((

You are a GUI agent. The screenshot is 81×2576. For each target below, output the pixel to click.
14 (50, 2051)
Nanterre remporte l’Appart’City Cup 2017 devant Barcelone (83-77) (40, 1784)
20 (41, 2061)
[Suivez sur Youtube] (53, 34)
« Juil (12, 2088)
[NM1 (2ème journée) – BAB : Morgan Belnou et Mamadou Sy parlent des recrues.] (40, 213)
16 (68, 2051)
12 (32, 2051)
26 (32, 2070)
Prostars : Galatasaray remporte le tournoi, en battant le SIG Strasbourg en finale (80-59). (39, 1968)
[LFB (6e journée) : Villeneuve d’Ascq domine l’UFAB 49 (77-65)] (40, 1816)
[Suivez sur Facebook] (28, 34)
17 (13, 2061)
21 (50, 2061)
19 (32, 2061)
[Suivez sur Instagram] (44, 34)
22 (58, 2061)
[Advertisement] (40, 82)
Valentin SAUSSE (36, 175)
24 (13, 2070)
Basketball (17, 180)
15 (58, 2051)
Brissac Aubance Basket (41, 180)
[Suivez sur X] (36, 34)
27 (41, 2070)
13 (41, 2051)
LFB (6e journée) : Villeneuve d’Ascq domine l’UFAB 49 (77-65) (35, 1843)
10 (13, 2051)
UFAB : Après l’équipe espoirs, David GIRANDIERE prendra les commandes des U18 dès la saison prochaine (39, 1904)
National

))

EXERCISE INSTRUCTIONS – A complete, exact copy of the material is required.

WRITTEN REPLY –
You are a GUI agent. The screenshot is 81×2576. For each target below, output the pixel to click.
14 (50, 2051)
Nanterre remporte l’Appart’City Cup 2017 devant Barcelone (83-77) (40, 1784)
20 (41, 2061)
[Suivez sur Youtube] (53, 34)
« Juil (12, 2088)
[NM1 (2ème journée) – BAB : Morgan Belnou et Mamadou Sy parlent des recrues.] (40, 213)
16 (68, 2051)
12 (32, 2051)
26 (32, 2070)
Prostars : Galatasaray remporte le tournoi, en battant le SIG Strasbourg en finale (80-59). (39, 1968)
[LFB (6e journée) : Villeneuve d’Ascq domine l’UFAB 49 (77-65)] (40, 1816)
[Suivez sur Facebook] (28, 34)
17 (13, 2061)
21 (50, 2061)
19 (32, 2061)
[Suivez sur Instagram] (44, 34)
22 (58, 2061)
[Advertisement] (40, 82)
Valentin SAUSSE (36, 175)
24 (13, 2070)
Basketball (17, 180)
15 (58, 2051)
Brissac Aubance Basket (41, 180)
[Suivez sur X] (36, 34)
27 (41, 2070)
13 (41, 2051)
LFB (6e journée) : Villeneuve d’Ascq domine l’UFAB 49 (77-65) (35, 1843)
10 (13, 2051)
UFAB : Après l’équipe espoirs, David GIRANDIERE prendra les commandes des U18 dès la saison prochaine (39, 1904)
National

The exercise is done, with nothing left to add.